On Tuesday, July 18, 2023, Jonas Vingegaard decided the Tour de France in his favor in the shadow of Mont Blanc, beating Tadej Pogacar by 1m 38s in a time trial of only 22.4 kilometers. The exceptional result — “the best time trial in history”, according to former cyclist Tom Dumoulin, the Indurain of the 21st century –, of an almost unknown, stratospheric magnitude, was greeted in the media by more skeptical than laudatory articles.

How is it possible that Vingegaard is able to get four and a half seconds per kilometer out of Pogacar, a unique talent, a magnificent time trialist? It was the most repeated question, and the only answers found – the cold sore that betrayed a state of sickness. form in Slovenian, for example—they could only partially bury the doubts.
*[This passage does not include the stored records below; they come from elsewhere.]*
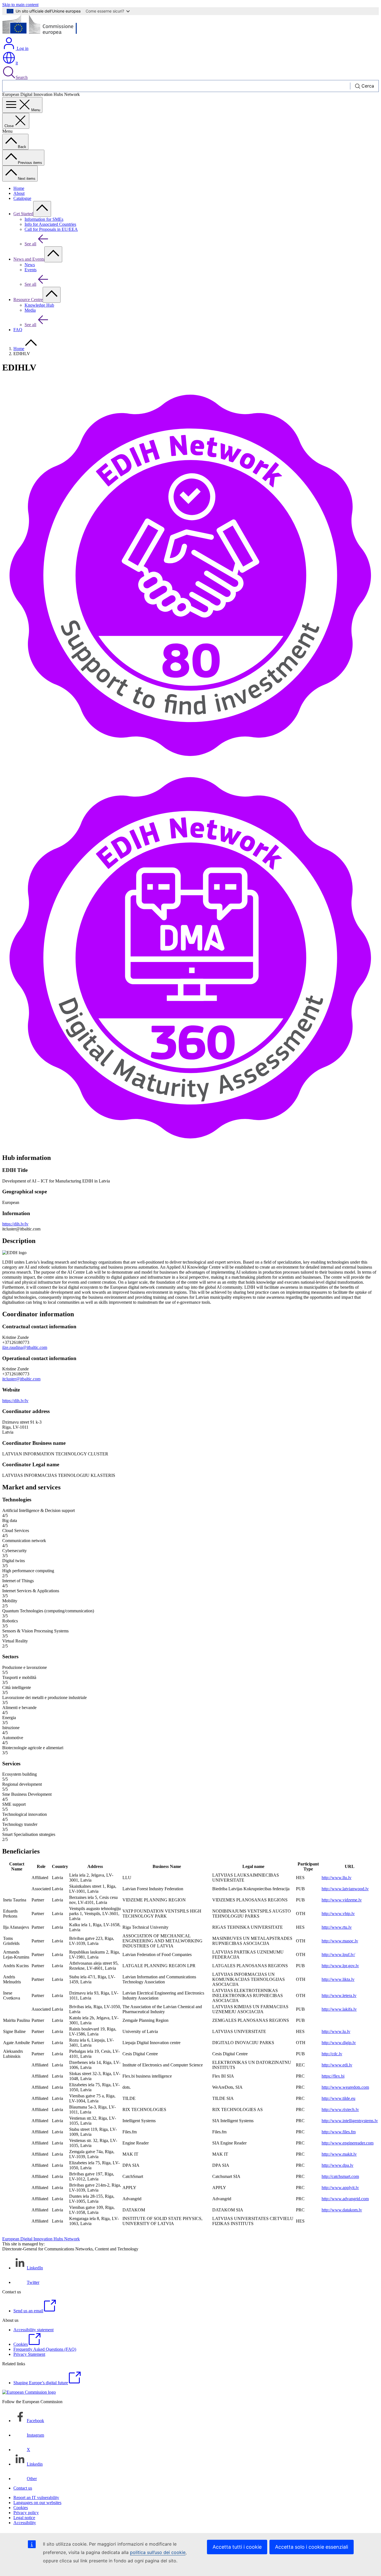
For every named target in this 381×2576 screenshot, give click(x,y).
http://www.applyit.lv (340, 2187)
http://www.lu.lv (336, 2031)
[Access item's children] (42, 209)
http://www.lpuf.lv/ (338, 1954)
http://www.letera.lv (339, 1995)
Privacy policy (26, 2512)
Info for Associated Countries (50, 224)
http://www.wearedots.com (345, 2087)
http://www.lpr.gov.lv (340, 1965)
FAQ (17, 329)
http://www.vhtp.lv (338, 1913)
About (19, 193)
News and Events (28, 259)
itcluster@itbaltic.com (21, 1379)
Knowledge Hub (39, 305)
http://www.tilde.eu (338, 2098)
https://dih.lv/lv (15, 1224)
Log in (22, 48)
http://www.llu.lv (336, 1877)
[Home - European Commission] (42, 33)
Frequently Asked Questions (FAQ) (44, 2349)
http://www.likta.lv (338, 1979)
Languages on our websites (37, 2502)
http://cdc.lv (332, 2053)
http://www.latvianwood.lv (345, 1888)
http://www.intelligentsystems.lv (350, 2120)
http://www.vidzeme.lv (342, 1900)
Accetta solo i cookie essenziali (311, 2547)
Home (18, 188)
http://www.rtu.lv (337, 1927)
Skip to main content (20, 4)
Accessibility (24, 2522)
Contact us (22, 2488)
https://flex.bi (333, 2076)
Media (30, 310)
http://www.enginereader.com (347, 2143)
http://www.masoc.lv (340, 1940)
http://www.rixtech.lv (340, 2109)
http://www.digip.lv (339, 2042)
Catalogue (22, 198)
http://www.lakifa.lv (339, 2009)
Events (31, 269)
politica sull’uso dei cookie (157, 2552)
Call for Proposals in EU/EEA (51, 229)
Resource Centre (28, 299)
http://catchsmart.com (340, 2176)
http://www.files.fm (339, 2131)
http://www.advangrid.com (345, 2198)
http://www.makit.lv (339, 2154)
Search (22, 77)
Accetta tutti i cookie (237, 2547)
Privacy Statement (29, 2354)
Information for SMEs (44, 219)
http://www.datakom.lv (342, 2209)
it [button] (17, 62)
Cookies (20, 2507)
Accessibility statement (33, 2329)
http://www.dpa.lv (337, 2165)
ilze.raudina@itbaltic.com (24, 1347)
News (30, 264)
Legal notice (24, 2517)
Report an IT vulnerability (36, 2497)
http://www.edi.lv (337, 2065)
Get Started (23, 213)
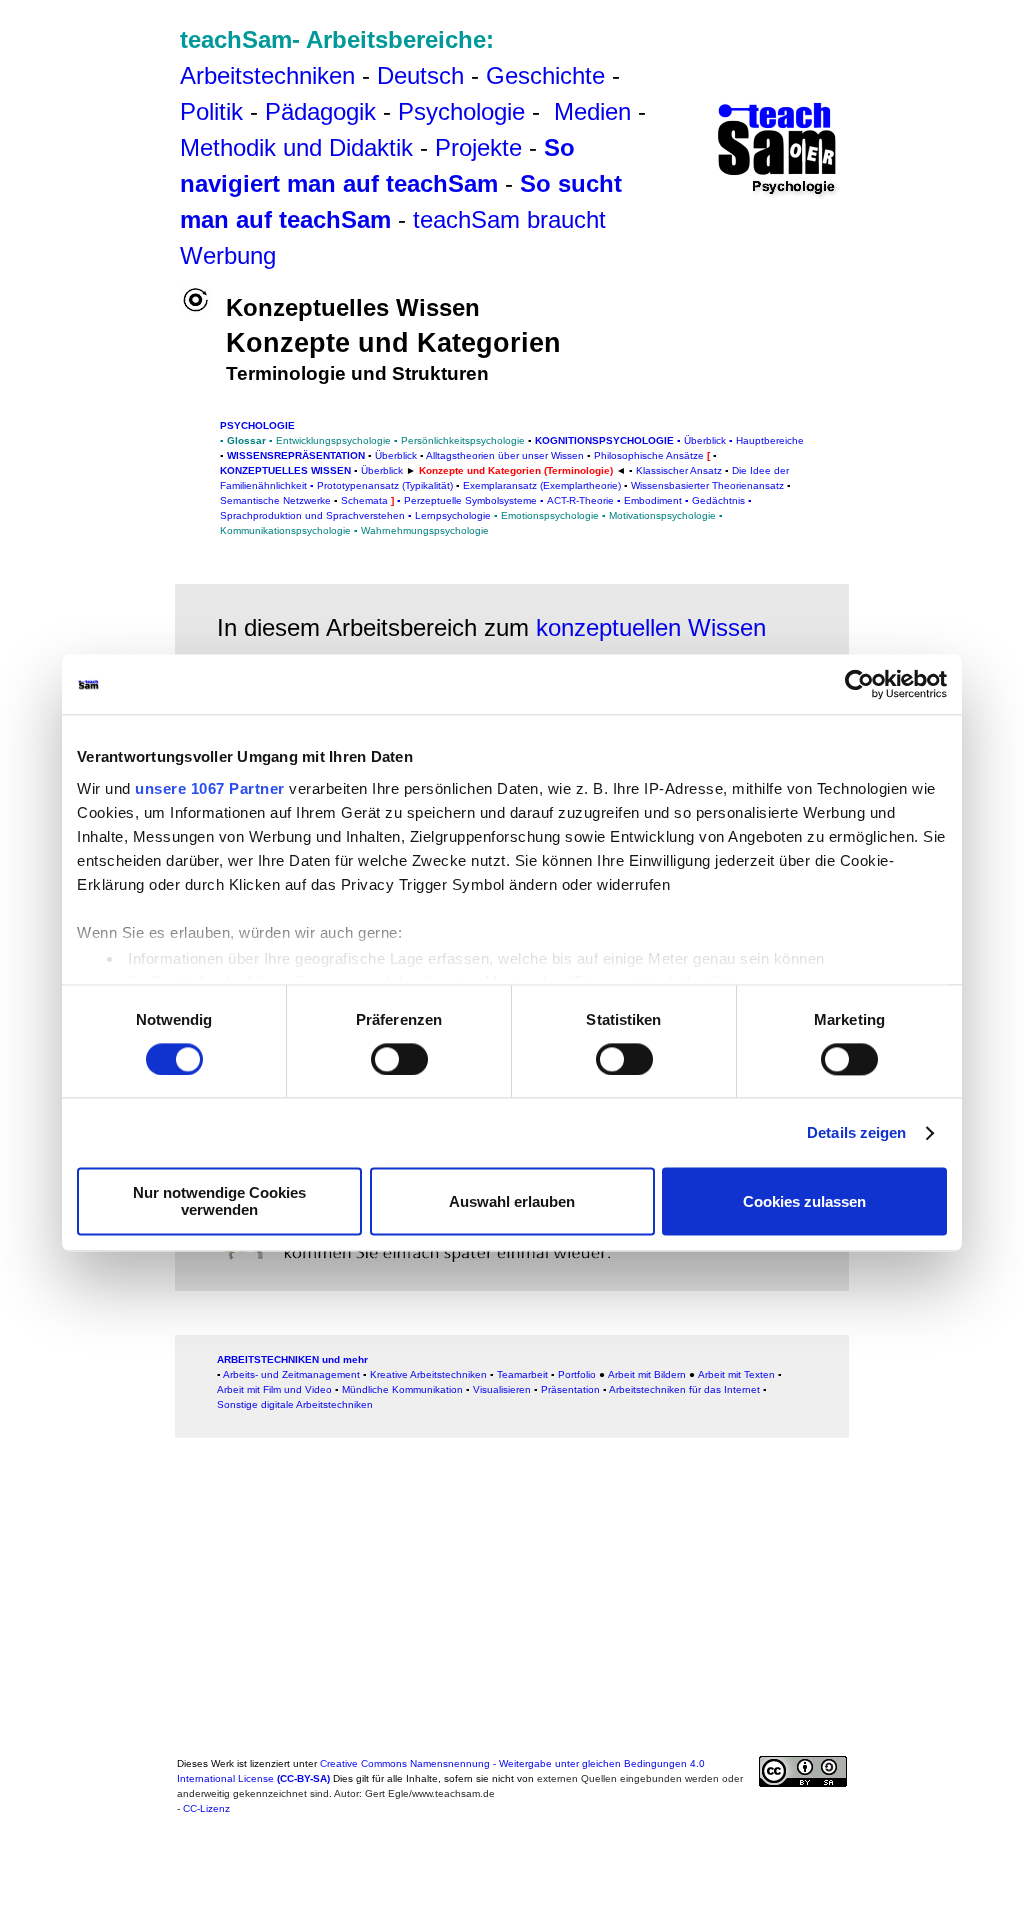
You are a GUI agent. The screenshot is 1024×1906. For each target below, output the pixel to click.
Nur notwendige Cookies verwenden (219, 1202)
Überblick (705, 440)
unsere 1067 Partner (210, 788)
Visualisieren (502, 1389)
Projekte (478, 147)
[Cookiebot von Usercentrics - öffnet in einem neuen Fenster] (859, 684)
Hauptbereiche (770, 440)
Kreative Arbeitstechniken (428, 1374)
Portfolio (577, 1374)
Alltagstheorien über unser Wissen (505, 455)
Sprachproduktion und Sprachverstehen (312, 515)
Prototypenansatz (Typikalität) (385, 485)
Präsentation (570, 1389)
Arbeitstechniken (267, 75)
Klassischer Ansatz (679, 470)
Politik (211, 111)
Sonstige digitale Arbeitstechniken (295, 1404)
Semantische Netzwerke (275, 500)
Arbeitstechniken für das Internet (684, 1389)
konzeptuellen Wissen (651, 627)
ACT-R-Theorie (580, 500)
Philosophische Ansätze (649, 455)
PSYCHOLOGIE (257, 425)
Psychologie (461, 111)
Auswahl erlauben (512, 1201)
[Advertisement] (106, 59)
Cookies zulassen (804, 1201)
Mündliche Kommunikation (402, 1389)
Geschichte (545, 75)
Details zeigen (856, 1132)
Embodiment (653, 500)
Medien (592, 111)
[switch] (399, 1059)
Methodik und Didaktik (300, 147)
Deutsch (420, 75)
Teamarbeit (522, 1374)
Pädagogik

Although aerodynamic considerations – the smaller size of the Dane, its better fit to the bicycle, the supposedly more refined material of the Cervélo Jumbo bikes compared to the Colnago of the UAE – were also taken into account, even in a generic way, to test how with a deployment not very different in watts there could be so much difference in result, so much Danish efficiency, little attention was paid to the value of one element, one more grain of sand in the sum, which was then barely mentioned: the considerable bulk that the radio station surrounded by several layers of voluminous insulating wrapping formed in the Dane’s chest, a keel purposely placed there, in the front and in the chest, not in the belly, in order to eliminate turbulence and increase its coefficient of aerodynamic penetration.

In no time, Vingegaard, also physically scrawny, became a Fausto Coppi, a legend called Il Airone, The Heronboth for his very long legs born from an infinite femur, the bone whose length is directly related to cycling talent, and for his keel-shaped chest that cut through the air.

Evenepoel fairing during the time trial of the last Vuelta.Manuel Bruque (EFE)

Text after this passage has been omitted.